═════ Input
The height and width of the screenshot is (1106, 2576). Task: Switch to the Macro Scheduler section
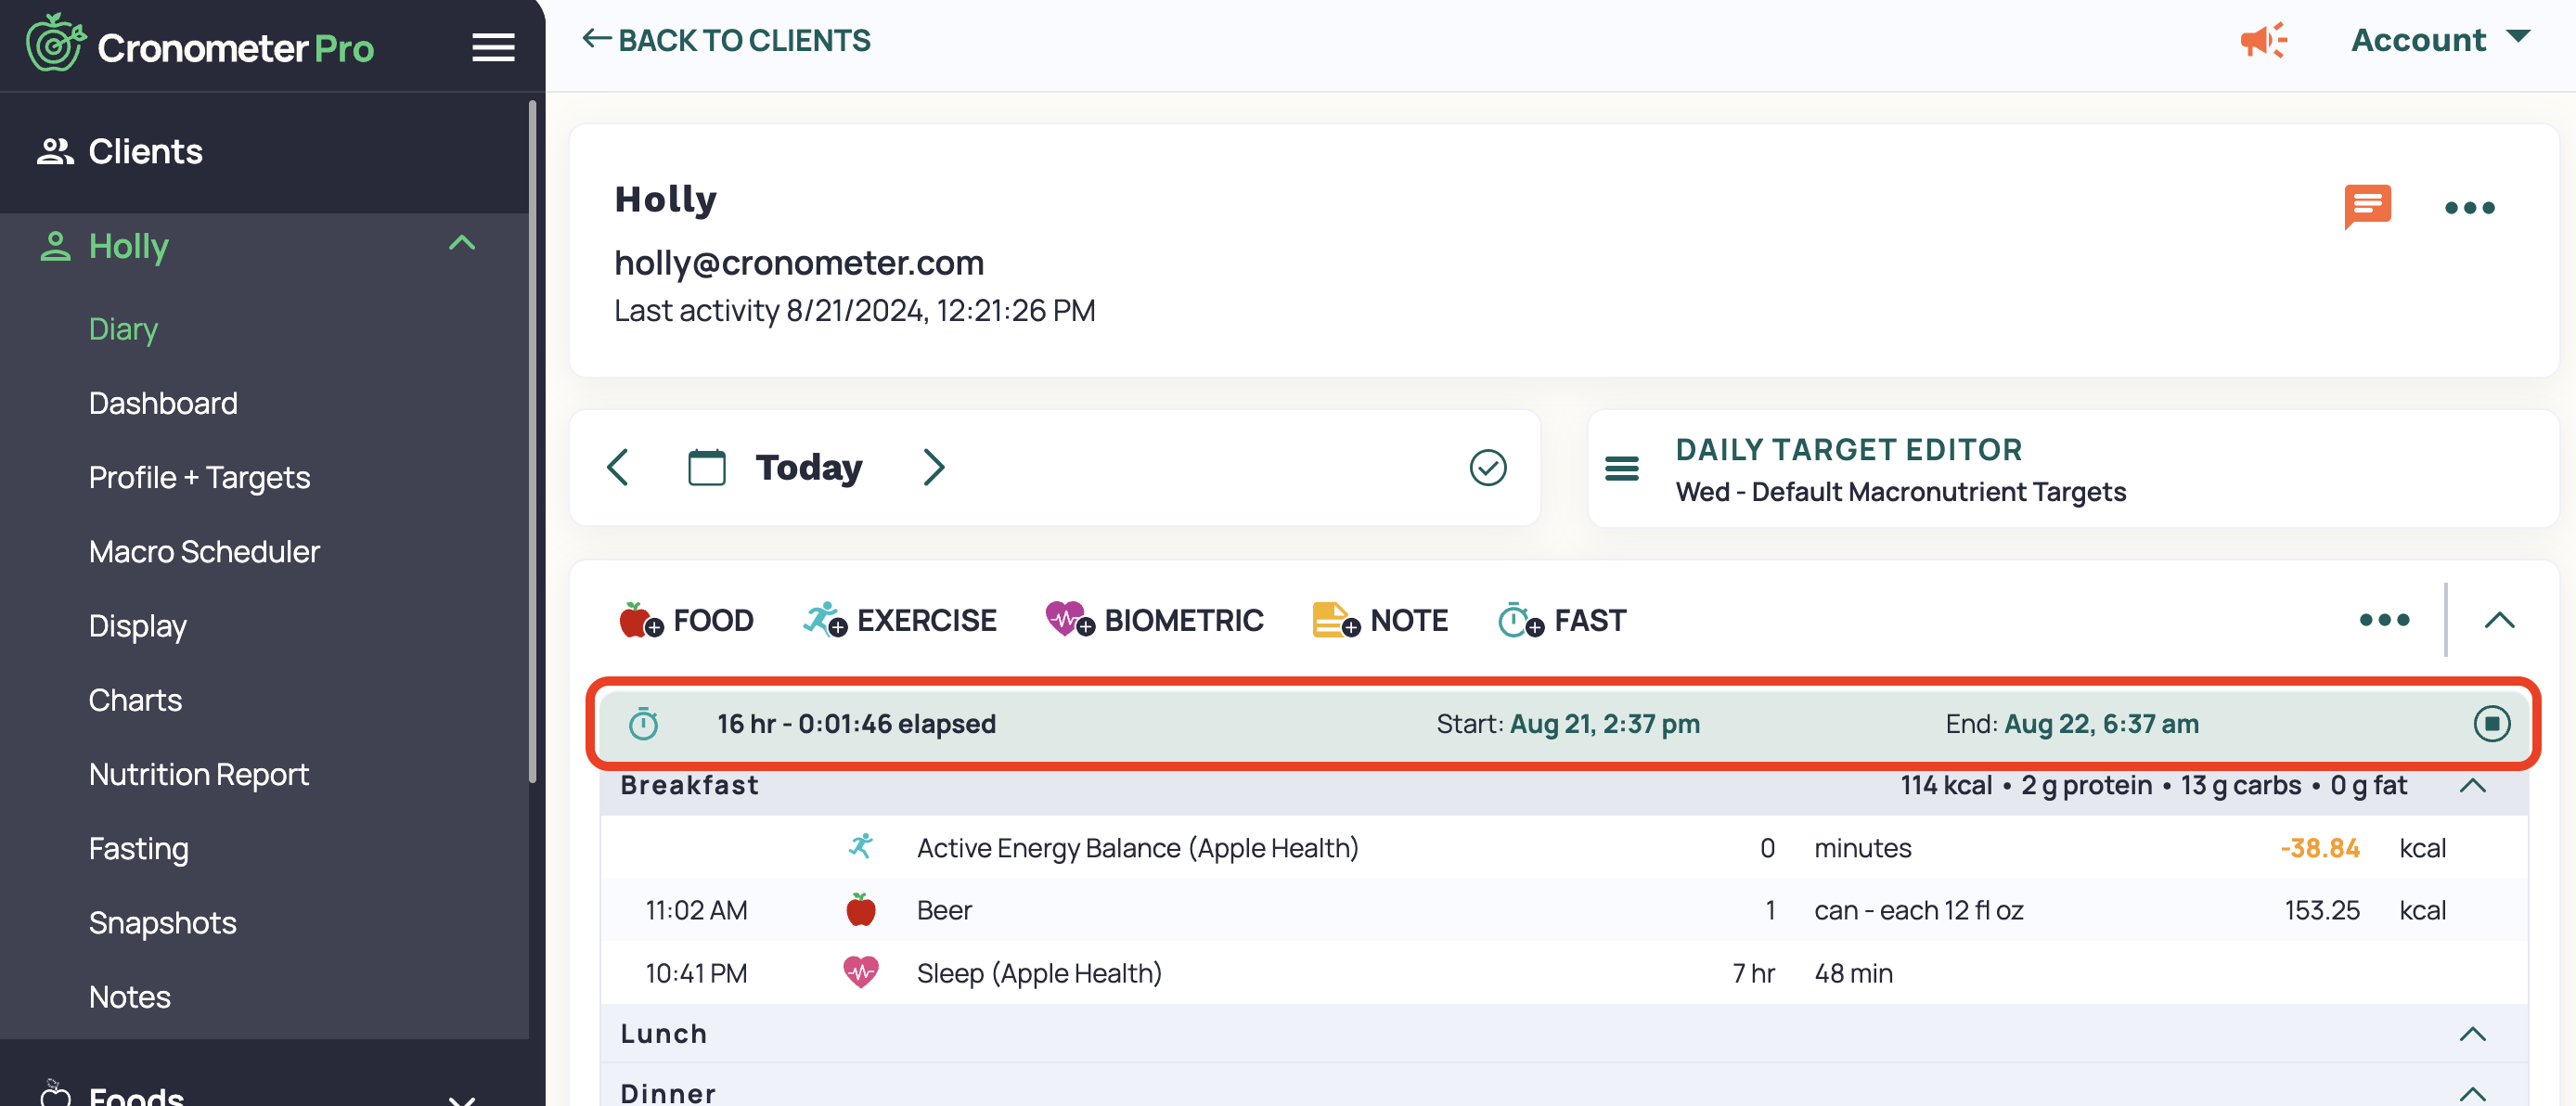204,550
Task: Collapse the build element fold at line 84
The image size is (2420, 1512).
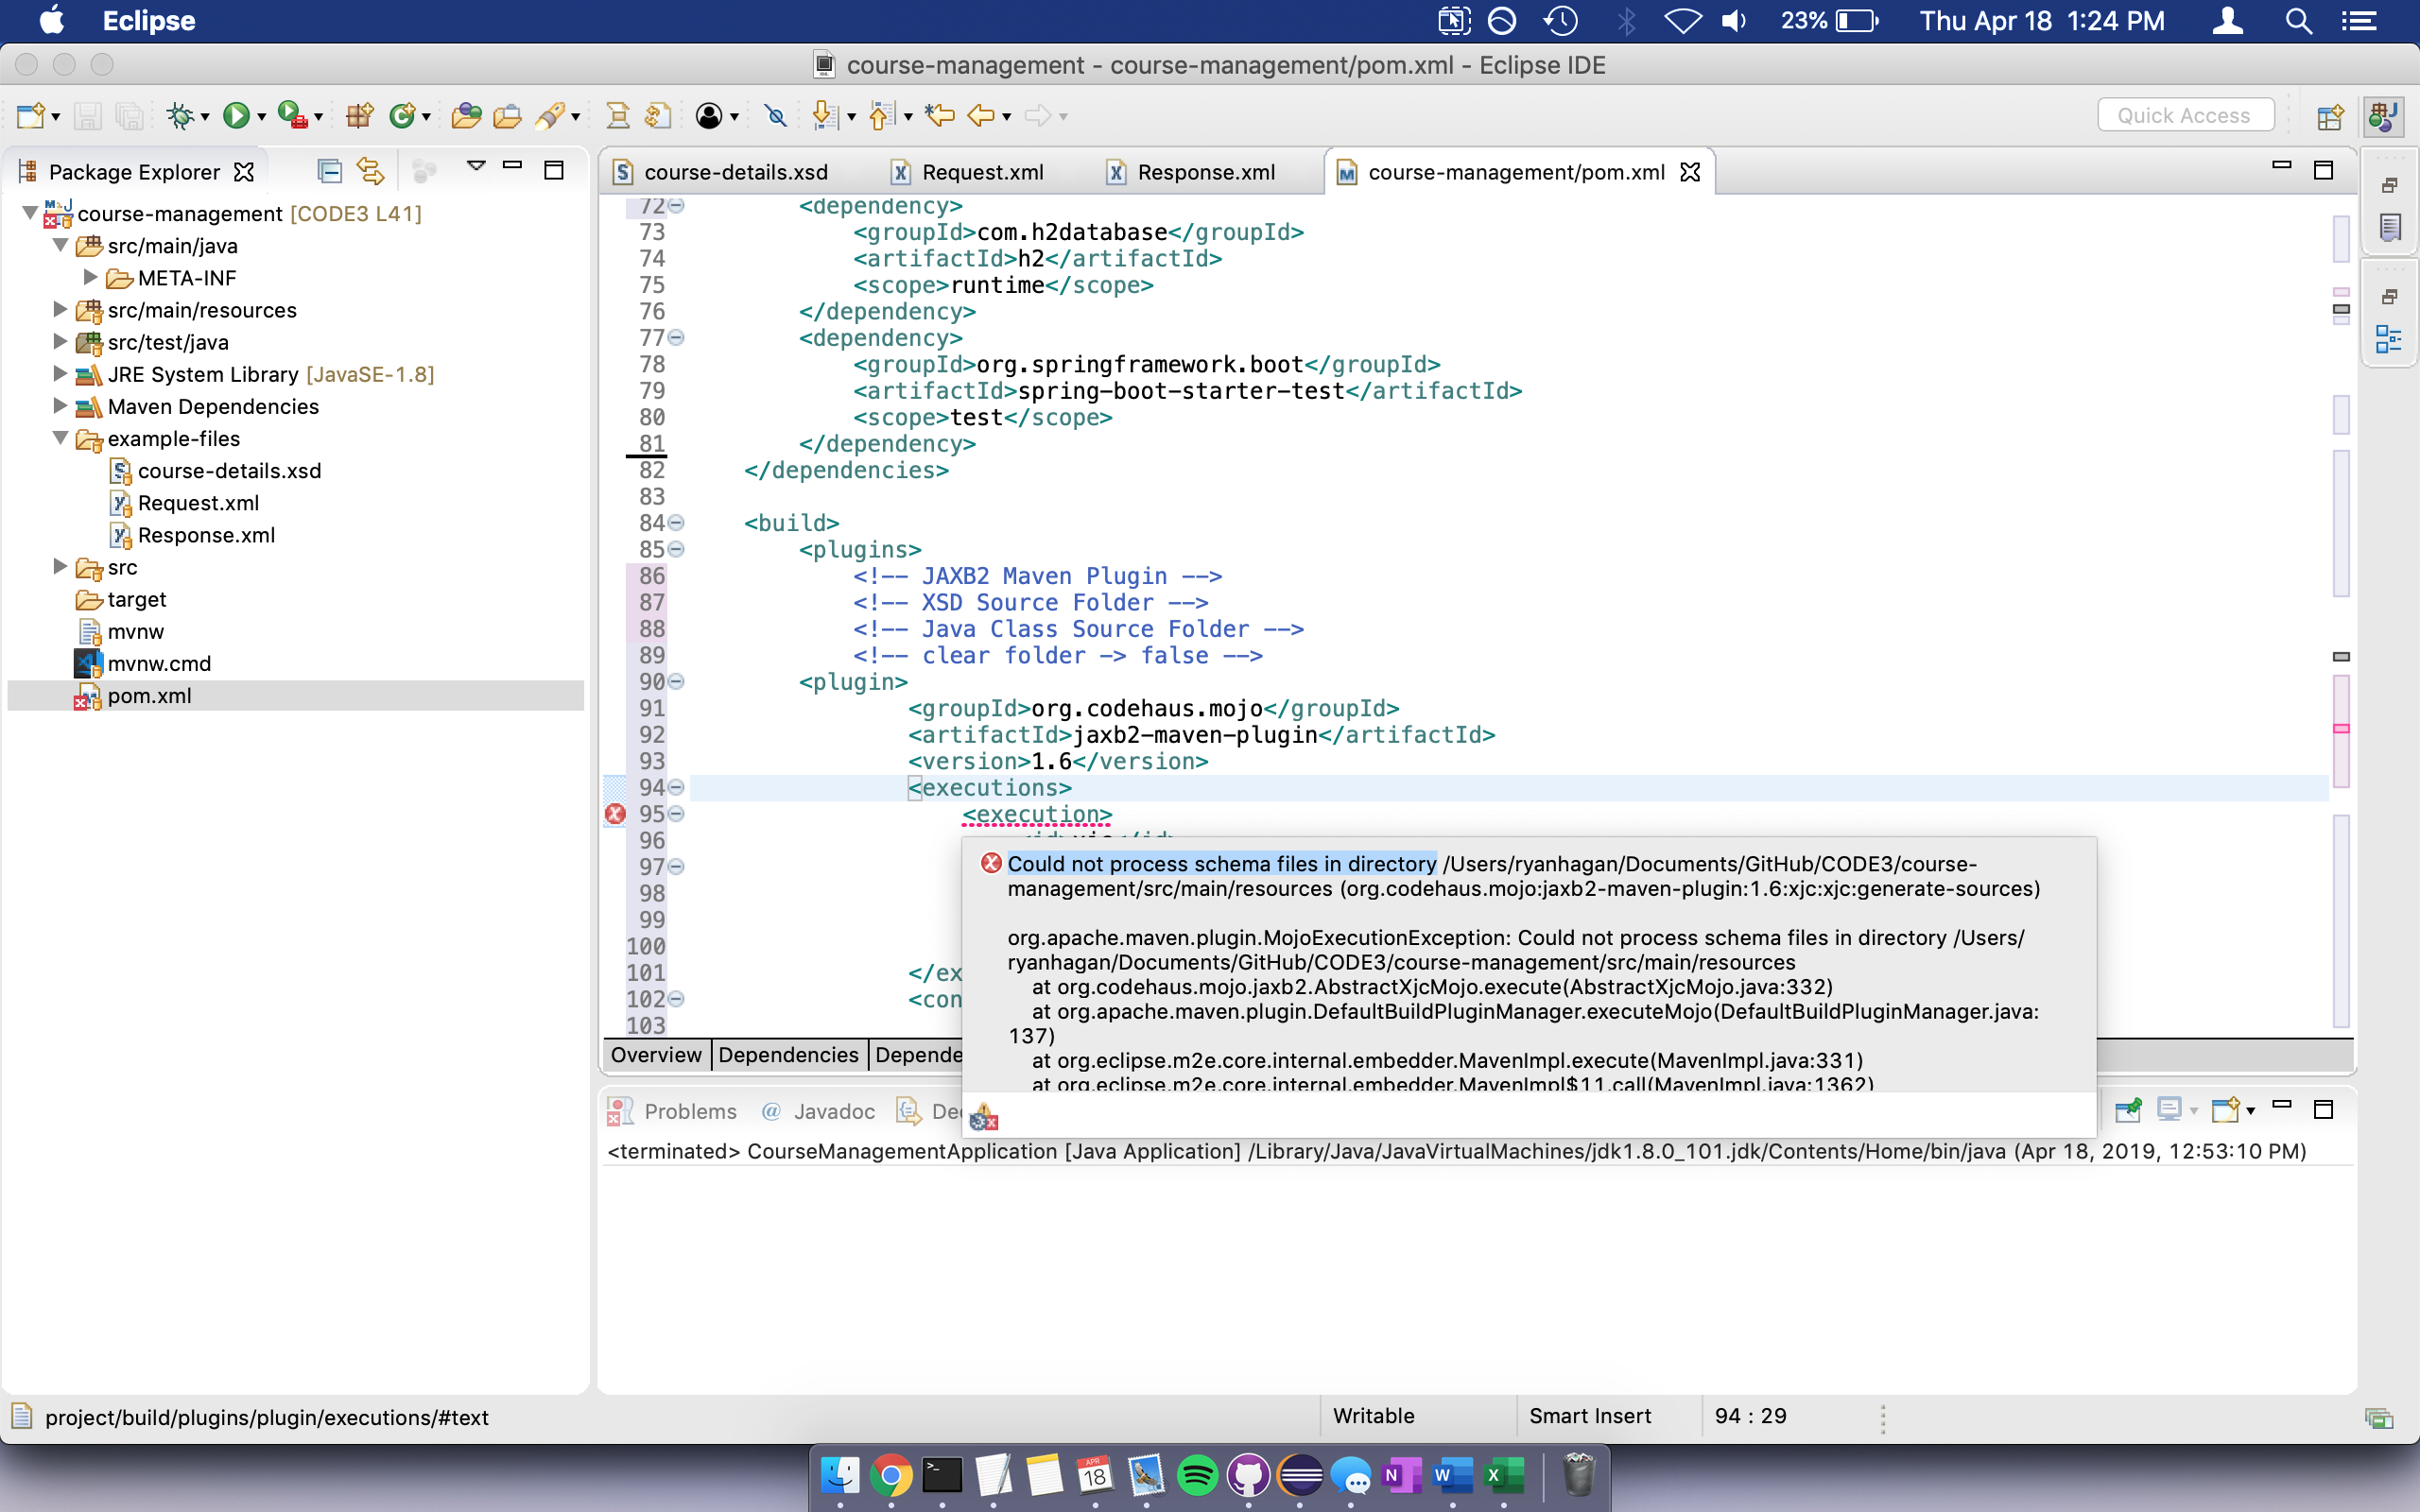Action: [677, 523]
══════════
▸ What is expected
Write the data above out exactly. Leave out any pictures.

▸ Written answer
The height and width of the screenshot is (1106, 2576). Task: Switch to the Macro Scheduler section
204,550
Task: Collapse the build element fold at line 84
The image size is (2420, 1512).
Action: [677, 523]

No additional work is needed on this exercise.